What Can Be Traded in stock market in India
- Forex – The foreign exchange currency market is the most popular and liquid globally. It is legal in India and you can trade in various international currencies including the US dollar, Euro etc.
- Stocks – Physical stocks in individual companies, regular and Leveraged ETFs (an “Exchange Traded Fund” holds multiple stocks or commodities and is traded like a single stock), futures, and stock options. They can buy and sell in the shares of the ICICI Bank, for example, India's largest privately-owned financial institution. This is often referred to as the equity market.
- Binary Options – The easiest and most predictable technique, as the timing and return on a successful trade are known in advance. These are usually the derivatives of a listed equity stock.

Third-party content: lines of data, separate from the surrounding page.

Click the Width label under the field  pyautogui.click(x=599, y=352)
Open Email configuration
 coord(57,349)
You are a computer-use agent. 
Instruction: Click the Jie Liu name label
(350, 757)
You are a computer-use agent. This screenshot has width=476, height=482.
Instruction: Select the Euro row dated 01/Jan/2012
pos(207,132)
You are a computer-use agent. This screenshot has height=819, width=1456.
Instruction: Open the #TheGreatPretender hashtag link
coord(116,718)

- Future: -The future price of a commodity or security fall under the futures segment. These are also derived from a listed equity stock and are amongst the most preferred segment as an alternative to the equity market.
- Commodities – Oil and natural gas, foodstuffs, metals, and minerals etc. are traded under this category. Some of the highest trading commodities including precious metals like gold, silver, crude oil etc.

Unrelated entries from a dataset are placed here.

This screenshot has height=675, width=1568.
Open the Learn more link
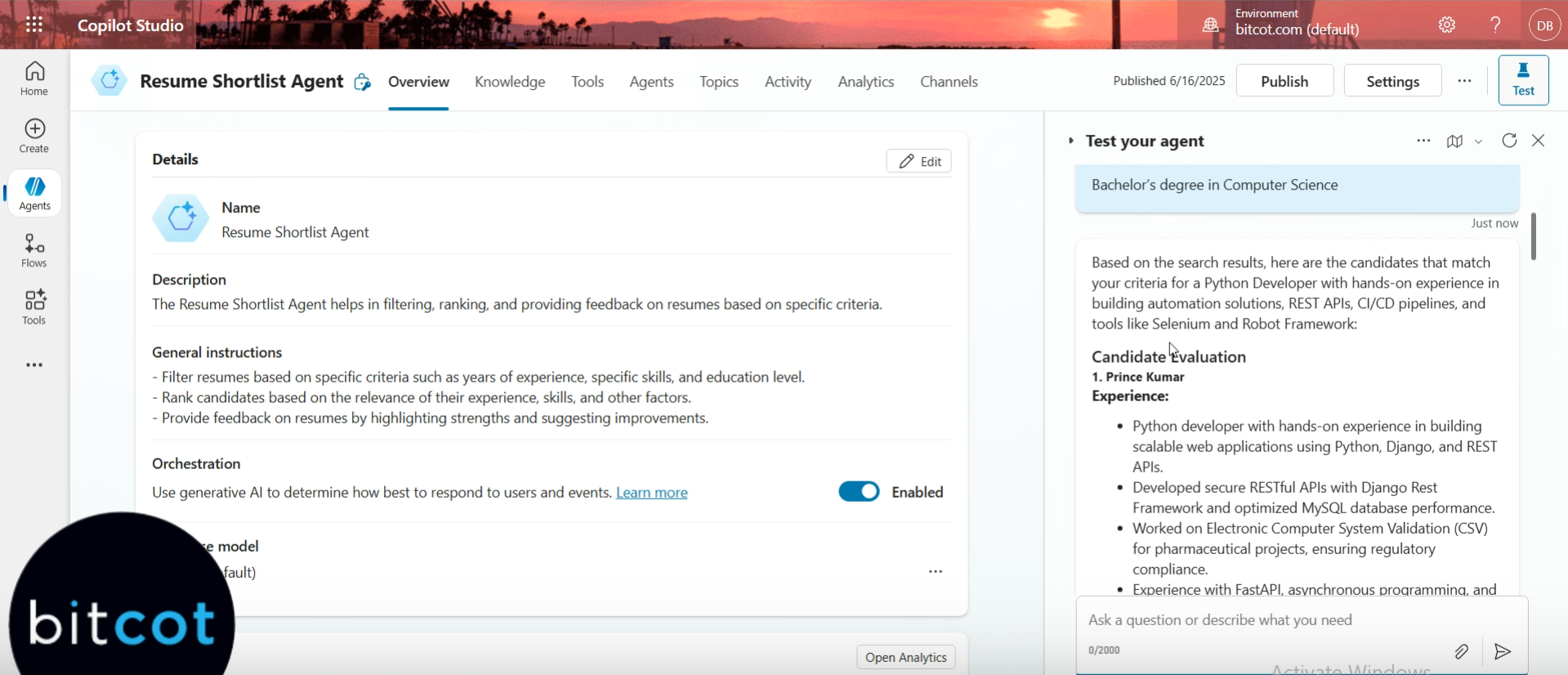click(651, 493)
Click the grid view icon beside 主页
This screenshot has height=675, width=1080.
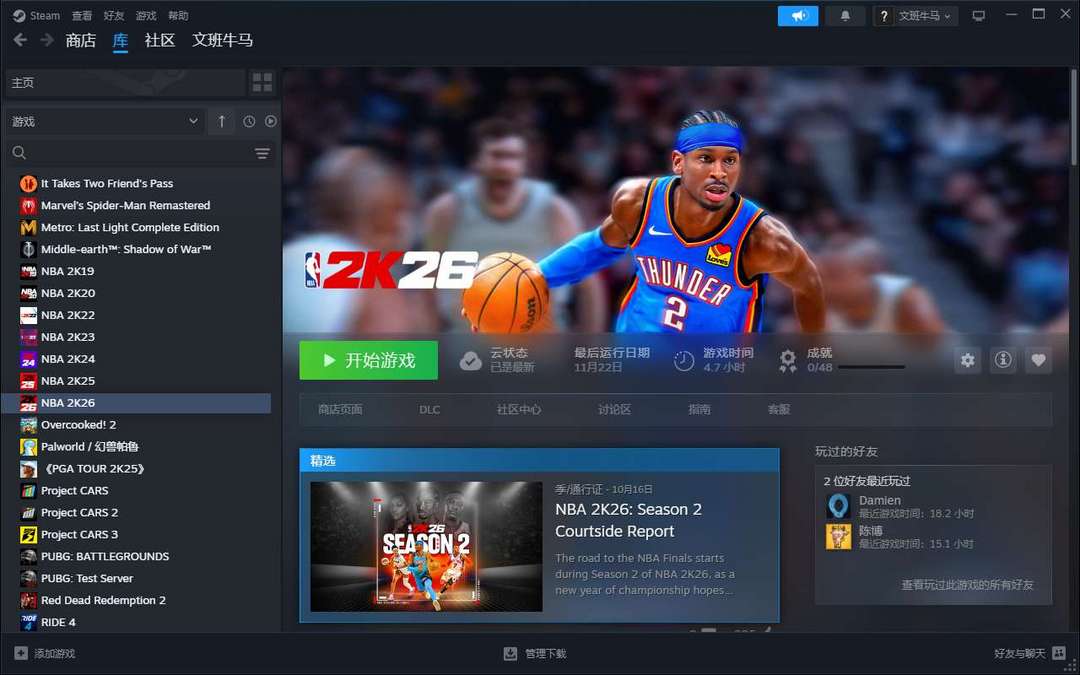(x=262, y=82)
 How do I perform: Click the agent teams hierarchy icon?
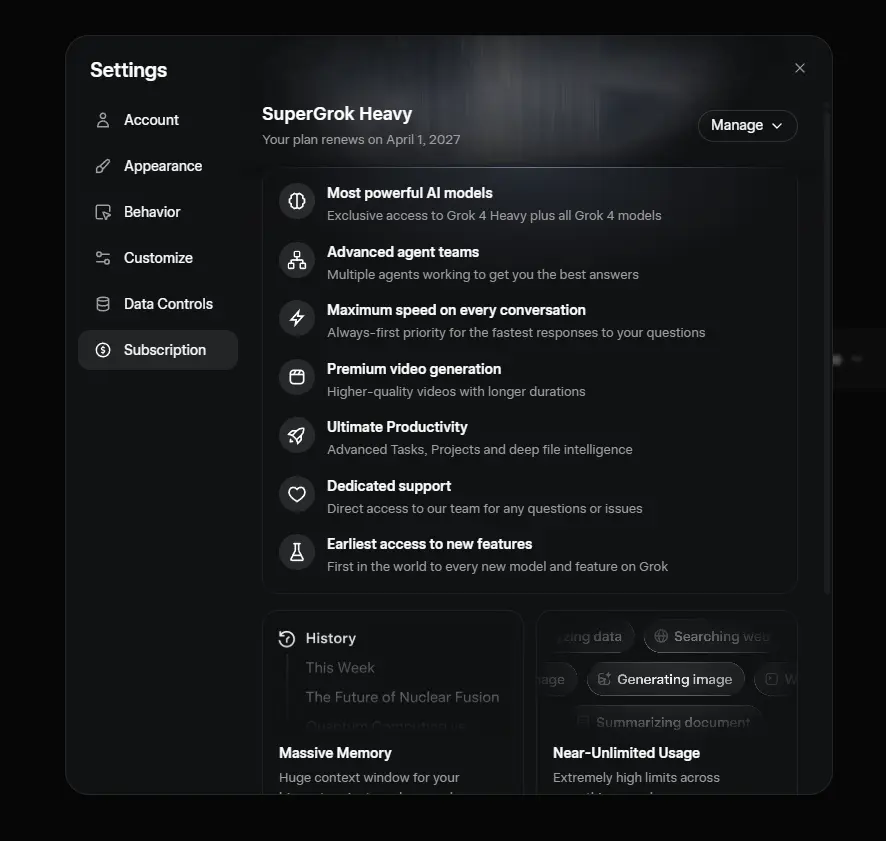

If they need to branch out from the National Stock Exchange of India and the Bombay Stock Exchange, they can trade in other global markets. If they are S&P 500 day trading, for example, they will be buying and selling the shares of companies, such as Starbucks and Adobe.
In the day trading forex market, they will be trading currencies, such as Indian Rupees, US Dollars, Euros, and GBP. In the futures market, often based on commodities and indexes, they can trade anything from gold to cocoa.
Index funds rapidly occur in financial advice these days but are slow financial vehicles that make them unfavorable for daily trades. These are usually preferred for long-term investment plans.
Another growing part of the interest in the day trading world is a digital currency. Equity trading with Bitcoin, LiteCoin, Ethereum, and other altcoins currencies is a widening business. With lots of volatility, able eye-popping returns, and an unpredictable future, day trading in the cryptocurrency could be an exciting avenue to pursue.
Day Trading Strategies in stock market in India
Traders will employ day trading strategies in forex, grain futures and anything else they’re trading in, to give them an edge over the market. Day trading using the Gann method is particularly famous in India, for example. It’s while that tiny edge that is all that separates successful day traders from losers.
There are several day trading methods out there, but all will rely on accurate data, carefully laid out in charts, tables, and spreadsheets. Options include:
- Swing trading
- Trading zones
- Trading on volume
- Arbitrage trading
- A simple day trading exit strategy
- Utilizing news
It is those who stick religiously to their trading strategies rules and parameters that often seize a slice of the 3 crores daily turnover in the Indian National Stock Exchange.
Trading in any of the market segment has a high risk associated with it and therefore it is very important to know the amount of risk that you can bear in the market. These is usually done by getting your risk profile analysis before entering the market or planning any investment. Your broker or a certified investment advisor can help you calculate your risk profile analysis. The Risk Profile Analysis usually varies with several factors including your income, liabilities and your age. Therefore, you should keep your risk profile updated.